Towards Fast, Memory-based and Data-Efficient Vision-Language Policy

TL;DR

LiteVLP tackles the challenges of expensive inference, domain shift, and memory limitations in vision-language policies for robotics by leveraging a lightweight 1B-parameter VLM backbone, memory-aware visuomotor instruction tuning, and a novel multi-observation compression module. The approach enables memory of past and future experiences while significantly reducing input token counts, boosting both training efficiency and inference speed. On VIMA-Bench, LiteVLP achieves competitive or superior task success using only a fraction of the data and exhibits strong robustness to localization noise, with notable gains in long-horizon manipulation.

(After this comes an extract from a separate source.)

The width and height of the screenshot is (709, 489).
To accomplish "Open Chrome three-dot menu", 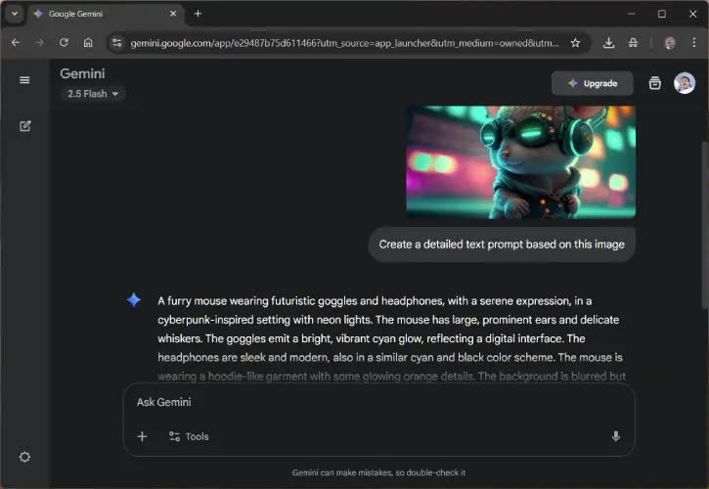I will click(x=692, y=43).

The work demonstrates that compact multi-modal models can deliver real-time, data-efficient robotic reasoning, paving the way for scalable deployment in real-world settings.

Abstract

Vision Language Models (VLMs) pretrained on Internet-scale vision-language data have demonstrated the potential to transfer their knowledge to robotic learning. However, the existing paradigm encounters three critical challenges: (1) expensive inference cost resulting from large-scale model parameters, (2) frequent domain shifts caused by mismatched data modalities, and (3) limited capacity to handle past or future experiences. In this work, we propose LiteVLP, a lightweight, memory-based, and general-purpose vision-language policy generation model. LiteVLP is built upon a pre-trained 1B-parameter VLM and fine-tuned on a tiny-scale and conversation-style robotic dataset. Through extensive experiments, we demonstrate that LiteVLP outperforms state-of-the-art vision-language policy on VIMA-Bench, with minimal training time. Furthermore, LiteVLP exhibits superior inference speed while maintaining exceptional high accuracy. In long-horizon manipulation tasks, LiteVLP also shows remarkable memory ability, outperforming the best-performing baseline model by 18.8%. These results highlight LiteVLP as a promising model to integrating the intelligence of VLMs into robotic learning.

Figures (7)

• Figure 1: Comparative performance of vision-language policies. The x-axis represents the average success rate on VIMA-Bench, and the y-axis represents the inference speed evaluated on same devices. The bubble diameter indicates the number of model parameters
• Figure 2: Overall framework of LiteVLP. The LiteVLP initiates with multi-observation compression and then projects the image features into the same dimensional space as the text features. Subsequently, the image tokens are interleaved with text tokens and processed by a large language model to generate a text output that includes the end-effector's action. Of note, during the fine-tuning stage, the parameters of the ViT are frozen, while the length embedding, the MLP projector and the large language model are trained.
• Figure 3: Simple visualization of MOC's effect. The light gray image patches indicate unchanged areas between consecutive images, which will be reduced in the sequence of image patches.
• Figure 4: Example of D-inBC dataset format. The D-inBC dataset includes the task description and the description of reference images. A data converter processes instructions, while an object detector extracts the locations of each object to form the image descriptions.
• Figure 5: Success rates of all tasks. Note that the difficulty level L3 doesn't include sweep without exceeding task.